Theresa May’s new government is preparing the ground for a fresh crackdown on immigration amid concerns that universities have become an easy route into Britain for migrants who want to work.

The Prime Minister has backed calls to restrict student visas so that only the brightest and best can come to study at reputable universities in Britain.

As Home Secretary she took action to close down “bogus” colleges and to limit visas for students coming to study some further education courses.

But Mrs May’s team believe further restrictions on international students could significantly help to reduce net migration.
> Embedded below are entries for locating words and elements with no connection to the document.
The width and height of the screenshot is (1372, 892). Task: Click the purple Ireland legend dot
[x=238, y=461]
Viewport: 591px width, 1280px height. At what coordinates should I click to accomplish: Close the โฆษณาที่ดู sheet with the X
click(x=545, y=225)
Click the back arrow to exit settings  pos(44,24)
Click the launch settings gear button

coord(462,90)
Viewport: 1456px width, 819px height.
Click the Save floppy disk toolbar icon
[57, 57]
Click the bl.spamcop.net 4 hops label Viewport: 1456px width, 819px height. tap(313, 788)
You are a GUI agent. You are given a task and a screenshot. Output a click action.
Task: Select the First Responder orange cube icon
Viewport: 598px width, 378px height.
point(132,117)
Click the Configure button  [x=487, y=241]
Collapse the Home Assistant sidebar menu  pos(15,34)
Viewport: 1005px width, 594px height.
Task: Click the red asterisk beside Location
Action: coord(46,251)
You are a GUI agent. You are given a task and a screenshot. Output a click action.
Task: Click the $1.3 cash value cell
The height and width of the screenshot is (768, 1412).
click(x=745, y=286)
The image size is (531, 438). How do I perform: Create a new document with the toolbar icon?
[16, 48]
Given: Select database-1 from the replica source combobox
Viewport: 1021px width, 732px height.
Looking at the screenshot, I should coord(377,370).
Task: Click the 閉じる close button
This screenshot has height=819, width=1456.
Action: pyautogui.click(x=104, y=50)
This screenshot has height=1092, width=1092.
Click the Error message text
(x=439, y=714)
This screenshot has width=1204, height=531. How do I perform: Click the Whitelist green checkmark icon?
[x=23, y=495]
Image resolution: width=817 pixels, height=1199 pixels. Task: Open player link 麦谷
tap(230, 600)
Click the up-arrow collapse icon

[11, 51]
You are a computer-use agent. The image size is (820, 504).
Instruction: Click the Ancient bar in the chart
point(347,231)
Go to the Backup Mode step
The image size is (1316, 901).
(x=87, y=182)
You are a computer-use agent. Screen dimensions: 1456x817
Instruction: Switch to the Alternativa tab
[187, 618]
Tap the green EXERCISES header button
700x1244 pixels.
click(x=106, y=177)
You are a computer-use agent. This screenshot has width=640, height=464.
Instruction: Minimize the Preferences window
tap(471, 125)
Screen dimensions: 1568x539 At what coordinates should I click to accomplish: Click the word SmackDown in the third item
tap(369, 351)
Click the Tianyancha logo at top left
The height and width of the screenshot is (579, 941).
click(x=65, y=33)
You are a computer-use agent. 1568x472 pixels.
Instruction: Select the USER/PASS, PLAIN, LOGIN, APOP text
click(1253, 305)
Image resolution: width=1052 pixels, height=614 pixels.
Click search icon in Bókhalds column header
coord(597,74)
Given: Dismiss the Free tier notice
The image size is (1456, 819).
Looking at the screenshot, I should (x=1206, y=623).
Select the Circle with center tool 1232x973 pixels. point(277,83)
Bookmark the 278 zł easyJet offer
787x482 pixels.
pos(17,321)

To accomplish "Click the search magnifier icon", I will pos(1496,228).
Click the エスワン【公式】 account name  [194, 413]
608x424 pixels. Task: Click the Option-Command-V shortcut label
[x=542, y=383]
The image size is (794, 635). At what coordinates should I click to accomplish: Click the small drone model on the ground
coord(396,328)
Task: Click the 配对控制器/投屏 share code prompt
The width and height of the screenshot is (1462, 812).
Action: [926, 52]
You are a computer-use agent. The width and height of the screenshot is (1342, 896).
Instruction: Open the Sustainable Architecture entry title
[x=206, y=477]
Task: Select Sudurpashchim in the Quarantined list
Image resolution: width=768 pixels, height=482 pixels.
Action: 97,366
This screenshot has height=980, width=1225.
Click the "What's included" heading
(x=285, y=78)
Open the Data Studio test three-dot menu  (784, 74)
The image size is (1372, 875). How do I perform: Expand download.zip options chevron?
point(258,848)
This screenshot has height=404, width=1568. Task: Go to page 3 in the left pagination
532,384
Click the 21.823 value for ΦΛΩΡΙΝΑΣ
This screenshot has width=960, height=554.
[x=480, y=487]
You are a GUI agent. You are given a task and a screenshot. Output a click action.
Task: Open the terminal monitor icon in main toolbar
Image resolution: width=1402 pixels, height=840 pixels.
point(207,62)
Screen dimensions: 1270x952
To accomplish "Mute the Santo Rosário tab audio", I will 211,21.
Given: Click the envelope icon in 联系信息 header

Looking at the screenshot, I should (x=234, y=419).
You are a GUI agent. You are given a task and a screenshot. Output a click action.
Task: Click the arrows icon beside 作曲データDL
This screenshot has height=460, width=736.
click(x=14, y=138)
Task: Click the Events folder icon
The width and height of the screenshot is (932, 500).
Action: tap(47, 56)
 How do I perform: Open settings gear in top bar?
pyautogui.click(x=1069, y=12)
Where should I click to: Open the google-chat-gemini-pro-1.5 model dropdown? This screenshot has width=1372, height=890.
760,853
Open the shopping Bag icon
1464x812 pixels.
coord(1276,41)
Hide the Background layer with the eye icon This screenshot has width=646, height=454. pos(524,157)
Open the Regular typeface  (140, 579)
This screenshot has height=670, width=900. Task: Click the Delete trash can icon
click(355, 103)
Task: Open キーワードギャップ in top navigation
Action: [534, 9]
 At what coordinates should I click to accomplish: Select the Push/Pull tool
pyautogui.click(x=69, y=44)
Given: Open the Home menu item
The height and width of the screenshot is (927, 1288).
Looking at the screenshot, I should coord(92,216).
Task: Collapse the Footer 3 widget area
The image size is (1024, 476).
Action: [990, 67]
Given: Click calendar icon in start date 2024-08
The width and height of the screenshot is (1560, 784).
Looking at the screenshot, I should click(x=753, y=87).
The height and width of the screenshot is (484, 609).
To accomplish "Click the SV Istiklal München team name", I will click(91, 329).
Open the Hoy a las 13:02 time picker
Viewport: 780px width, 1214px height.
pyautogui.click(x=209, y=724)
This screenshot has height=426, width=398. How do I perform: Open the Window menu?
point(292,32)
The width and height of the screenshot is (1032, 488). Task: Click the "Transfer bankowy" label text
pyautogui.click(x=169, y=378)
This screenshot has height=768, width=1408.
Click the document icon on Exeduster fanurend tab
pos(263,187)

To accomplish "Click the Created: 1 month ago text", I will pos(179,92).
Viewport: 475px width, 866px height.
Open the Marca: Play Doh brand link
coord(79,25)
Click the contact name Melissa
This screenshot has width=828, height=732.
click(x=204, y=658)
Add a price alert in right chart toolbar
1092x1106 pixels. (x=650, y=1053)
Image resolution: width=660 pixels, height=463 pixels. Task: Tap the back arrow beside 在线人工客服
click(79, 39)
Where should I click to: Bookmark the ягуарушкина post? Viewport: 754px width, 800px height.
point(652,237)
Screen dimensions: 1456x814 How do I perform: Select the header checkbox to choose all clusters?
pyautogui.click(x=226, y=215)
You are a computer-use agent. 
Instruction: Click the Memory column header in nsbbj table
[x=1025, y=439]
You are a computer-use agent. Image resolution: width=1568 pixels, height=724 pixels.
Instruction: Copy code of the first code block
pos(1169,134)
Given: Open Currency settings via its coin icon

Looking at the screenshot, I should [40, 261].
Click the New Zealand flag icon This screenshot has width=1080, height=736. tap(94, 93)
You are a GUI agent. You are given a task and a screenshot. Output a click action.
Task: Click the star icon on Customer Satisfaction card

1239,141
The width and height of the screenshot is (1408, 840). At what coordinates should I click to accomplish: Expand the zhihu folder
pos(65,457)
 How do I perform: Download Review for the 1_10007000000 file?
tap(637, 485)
Chart showing net migration since 2011
Chart showing net migration since 2011

Government sources indicated that Home Office and Department for Education officials are likely to be ordered to examine what more can be done to tighten the student visa regime.

Options expected to be considered include stopping people coming to Britain to take so-called “Mickey Mouse” courses at low ranking institutions, action to stop universities marketing their courses as opportunities for students to work in Britain, and any further steps to make sure foreign students return home after finishing their studies.

The Home Office has estimated that one in five foreign students overstays their visa and continues to live in Britain long after their course has finished.

The plan, which is at an early stage, emerged after a row over whether Mrs May’s government remains committed to the target of reducing “net migration” to below 100,000.

Boris Johnson, the Foreign Secretary, and Amber Rudd, the Home Secretary, appeared last week to back away from the target before Mrs May stepped in to restate her commitment to achieving the goal.

 

As Home Secretary in David Cameron’s government, Mrs May clashed repeatedly with other ministers over her attempts to curb migration.

George Osborne, as Chancellor, and officials in the Department for Business, Innovation and Skills tried to thwart her efforts because they regarded international students as good for the economy and for universities, which charge them higher tuition fees.

The Treasury and the BIS department were trying to relax the student visa rules by removing student numbers from official immigration statistics altogether.